La organización ambientalista chaqueña Red de Salud Popular “Dr. Ramón Carrillo” solicitó la intervención de la Cámara de Diputados del Chaco ante una serie de irregularidades que estaría cometiendo la firma Genética Mandiyú referidas a la violación de la legislación en materia ambiental en su planta de Avia Terai y también porque habría comercializado semillas de algodón transgénico sin autorización de las autoridades pertinentes.
La presentación de la organización que desde hace años trabaja con las comunidades chaqueñas afectadas por el uso intensivo de agroquímicos fue realizada durante la última semana ante la Legislatura Chaqueña luego de recibir una serie de respuestas que consideraron insuficientes por parte de las autoridades del Ministerio de Planificación y Ambiente del Chaco.
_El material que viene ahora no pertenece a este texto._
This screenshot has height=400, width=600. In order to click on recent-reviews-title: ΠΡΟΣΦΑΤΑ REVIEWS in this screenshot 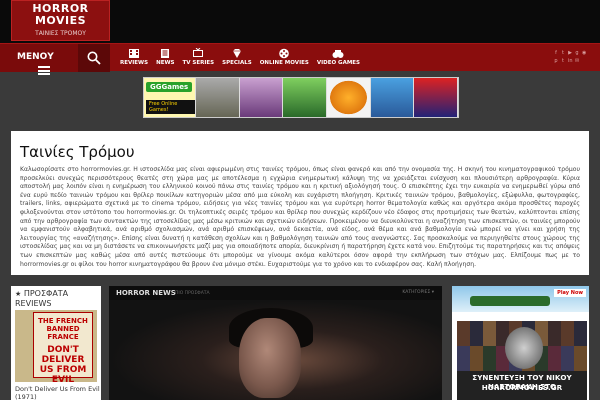, I will do `click(42, 298)`.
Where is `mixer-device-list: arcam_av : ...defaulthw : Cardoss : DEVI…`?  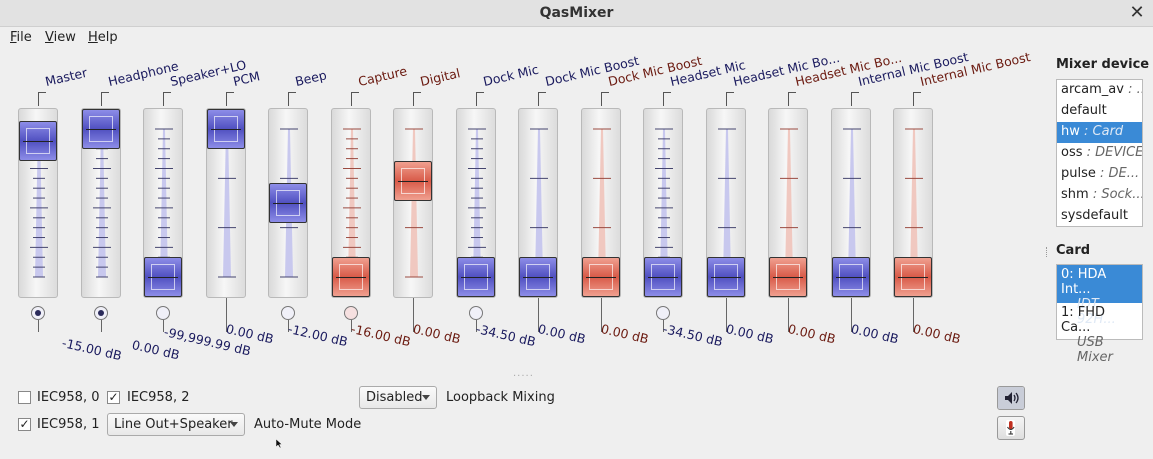 mixer-device-list: arcam_av : ...defaulthw : Cardoss : DEVI… is located at coordinates (1100, 153).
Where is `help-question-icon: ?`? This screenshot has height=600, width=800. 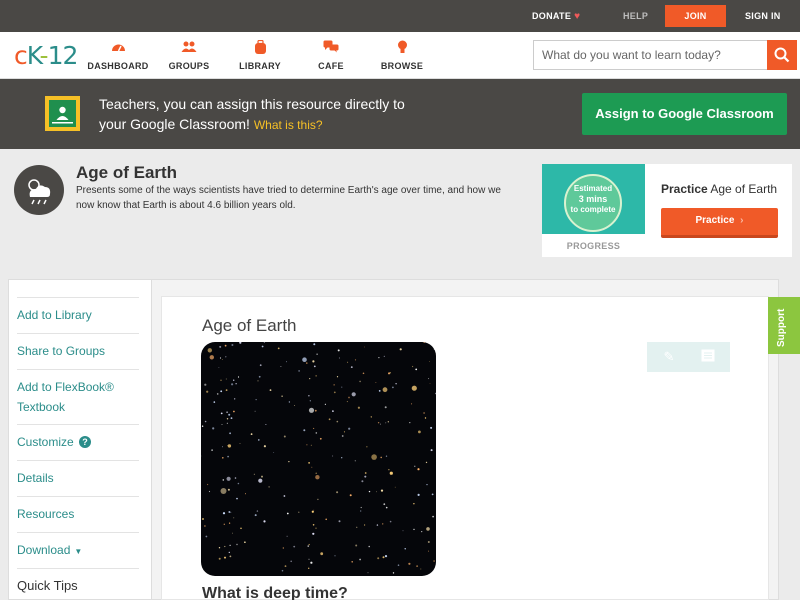 help-question-icon: ? is located at coordinates (86, 442).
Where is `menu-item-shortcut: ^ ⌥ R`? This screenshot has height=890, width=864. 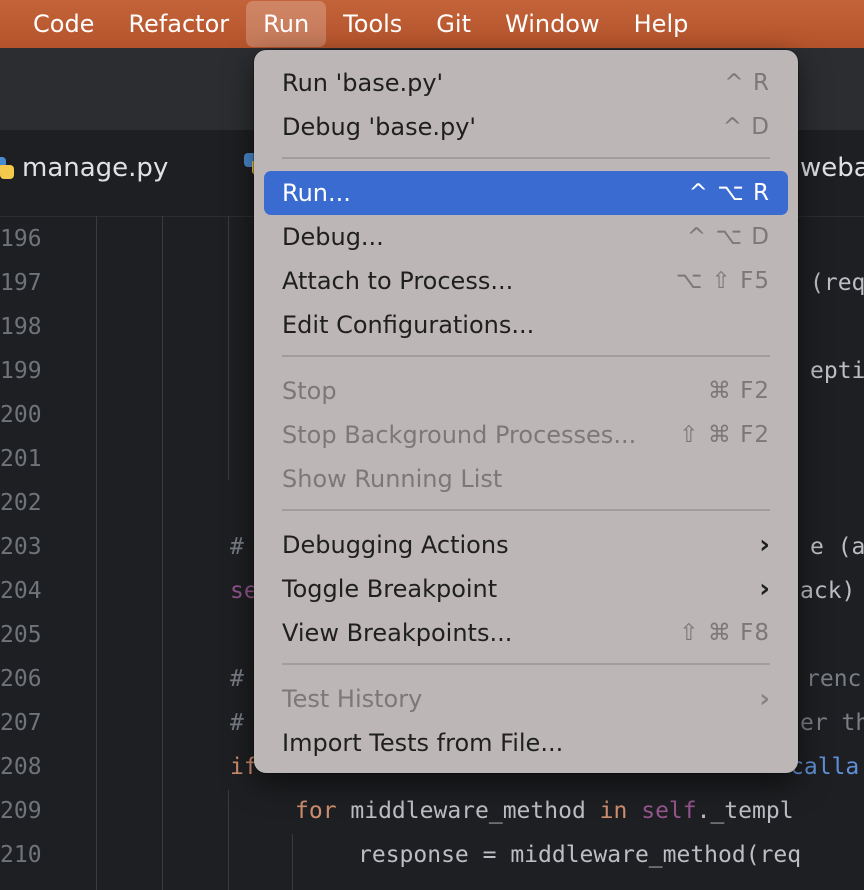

Entre algunas de las irregularidades de Genética Mandiyú -asociada a la multinacional Monsanto- se destacan que pese a funcionar en el Chaco desde el año 1997 aún no presentó un estudio de impacto ambiental sobre los impactos que puede provocar a la comunidad de Avia Terai la planta que utiliza ácido sulfúrico para el proceso denominado “deslintado” en la fabricación de semillas de algodón transgénico.
Otra de las respuestas de la cartera ambiental que preocuparon a los integrantes de la Red Carrillo tiene que ver con que en septiembre de 2012 la firma recién impulsó su inscripción en el registro de generadores, operadores y transportistas de residuos peligrosos, tal como lo exigen las leyes provinciales. Asimismo, el Ministerio informó que las tomas de muestras de suelo, aire y agua en la planta deberían estar incluidos en el Plan de Gestión Ambiental, así como la distancia a la planta urbana, las materias primas utilizadas y las condiciones de seguridad laboral, otros de los pedidos realizados por la organización ambientalista.
La respuesta del Ministerio de Planificación y Ambiente fue que “los objetivos ambientales deberán ser logrados de manera gradual, según lo establecido por el Principio de Progresividad”. Al respecto, la Red Carrillo consideró que la cartera ambiental da “prioridad de esta manera a la continuidad en el funcionamiento a grandes empresas que durante años han operado al margen de las leyes; desconociéndose los impactos que producen sus actividades en el ambiente, la biodiversidad y la salud humana, depositando la confianza en lo que informen las mismas en vez de relevar muestras e información para su constatación; en vez de dar prioridad a los principios de prevención, precaución y al de No Regresividad en materia ambiental”.
Por otro lado, la organización ambientalista también puso en conocimiento de los legisladores, como antes lo había hecho ante las autoridades del Ministerio de Planificación y Ambiente, un documento que da cuenta de que la firma Genética Mandiyú habría comercializado semillas de algodón BR -transgénico- sin la autorización de la Secretaría de Agricultura, Ganadería y Pesca de la Nación.
Según publicó Chaco Día por Día, la información forma parte de un documento titulado “Agricultura transgénica y regulaciones: el caso del algodón en la provincia del Chaco”, que lleva las firmas de María Eugenia Fazio, Laura Goldberg y Andrés López. Forma parte de un proyecto de investigación impulsado por la Universidad de Sussex (Reino Unido) en coordinación con la Fundación CENIT (Buenos Aires) , la Universidad de Economía y Ley de Zhonghan (China) y el Instituto de Desarrollo Social y Política Pública de la Universidad Normal de Beijing (China).